(Extracted records)
══════
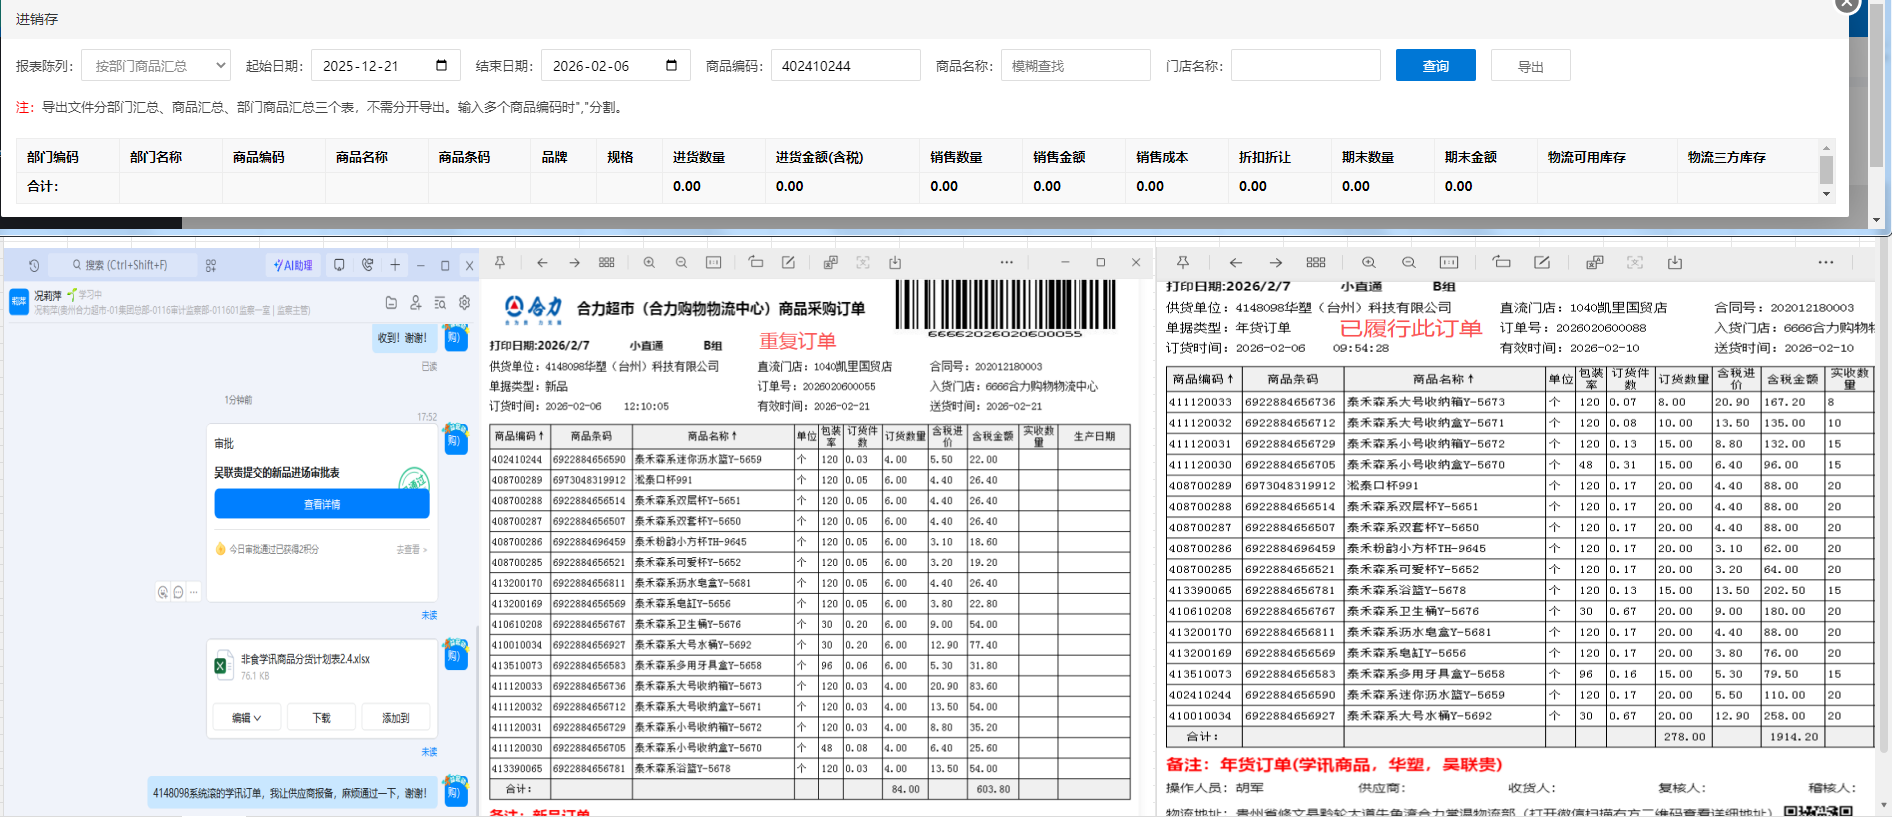Download the image in the right viewer
This screenshot has height=817, width=1892.
(x=1675, y=262)
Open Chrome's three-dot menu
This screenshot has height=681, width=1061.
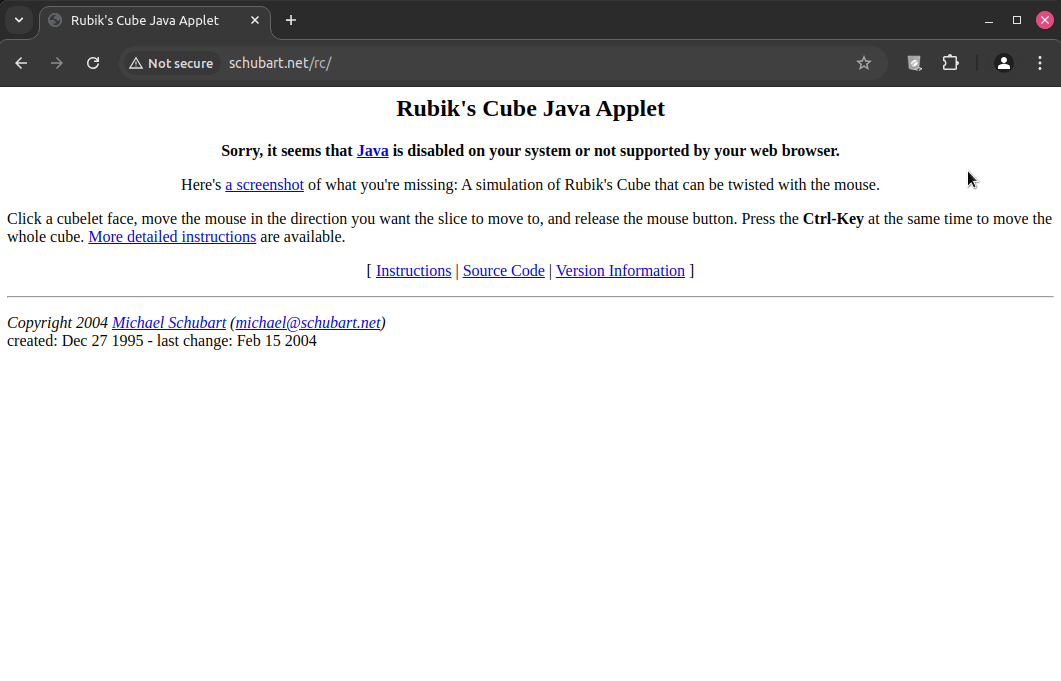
══════
EXERCISE DESCRIPTION ▸ Repeat the data above word for word, leaving out the pictures.

ANSWER TO THE PROBLEM ▸
Download the image in the right viewer
This screenshot has height=817, width=1892.
(x=1675, y=262)
Open Chrome's three-dot menu
This screenshot has height=681, width=1061.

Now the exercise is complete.